Challenge yourself with an early 90’s USAF PT Workout from the Tactical Air Control Party (1C431) Pipeline.

Here’s a detailed breakdown of each exercise:

Side Straddle Hop (Jumping Jacks):

  • Stand straight with your feet together and hands at your sides. Jump while spreading your legs shoulder-width apart and simultaneously swing your arms up over your head. Jump back to the starting position while bringing your arms back to your sides. That’s half a repetition.

Push-ups:

  • Start in a high plank position with your palms flat on the ground, hands shoulder-width apart, shoulders stacked directly above your wrists, legs extended behind you, and your core engaged. Lower your body until your chest grazes the floor. Keep your elbows close to your body as you push back up to the starting position. That’s half repetition.

Arm Rotations:

  • Stand straight with your feet shoulder-width apart. Extend your arms out to your sides at shoulder height. Rotate your arms in small forward circles, and then reverse the direction to do backward circles. That’s half a repetition.

Flutter Kicks:

  • Lie on your back with your legs extended and hands by your sides or under your glutes for support. Lift your heels about 6 inches off the ground and make small, rapid, scissor-like up-and-down movements with your legs. That’s half a repetition.

Mountain Climbers:

  • Start in a high plank position. Bring your right knee under your torso, keeping the toes off the ground. Return your right foot to the starting position while simultaneously driving your left knee forward. That’s half a repetition,

Plank Jacks:

  • Start in a high plank position. Jump your feet out to the sides as if doing a horizontal jumping jack, and then jump them back together. That’s half a repetition.

Leg Spreaders:

  • Lie on your back with your legs extended straight up towards the ceiling and your hands by your sides or under your glutes for support. Spread your legs apart as wide as possible, and then bring them back together. That’s half a repetition.

Swimmers:

  • Lie on your stomach with your arms extended in front of you and legs extended behind you. Lift your right arm and left leg off the ground as high as you can, and then switch to your left arm and right leg. That’s half a repetition.

Lunge Jumps:

  • Start in a lunge position with your right foot forward and left foot back. Jump up explosively, switch your foot positions in mid-air, and land in a lunge with your left foot forward. That’s half a repetition.

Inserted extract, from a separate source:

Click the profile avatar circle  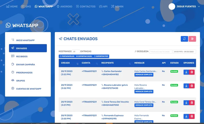[172, 6]
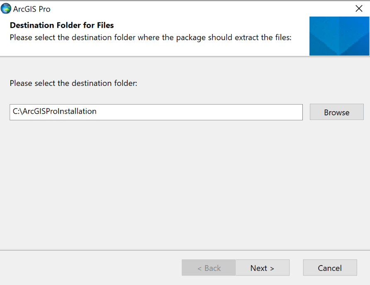This screenshot has height=285, width=370.
Task: Click empty title bar area beside window title
Action: 187,9
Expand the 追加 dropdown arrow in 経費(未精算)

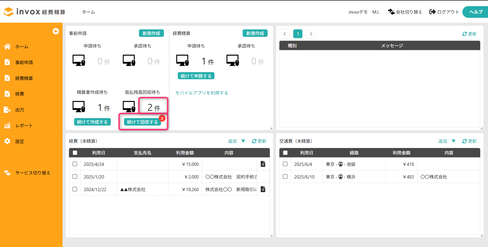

Eight Count Body Builders:

  • Count each step. Start in a standing position. Squat down and place your hands on the ground. Kick your feet back into a push-up position. Perform a push-up. Spread your legs apart, then bring them back together. Push back up to the high plank position. Jump your feet towards your hands, then stand up and jump into the air with your hands above your head. That’s one repetition.

Perform each exercise for 20 repetitions at the 4-count. After completing all the exercises, finish the workout with a 2-mile run or a 3-mile ruck march carrying a 50lb rucksack.

This workout is designed to challenge your endurance, strength, and agility, just like the TACP training program. Remember to warm up before starting the workout and cool down afterwards. Always listen to your body and modify the exercises as needed.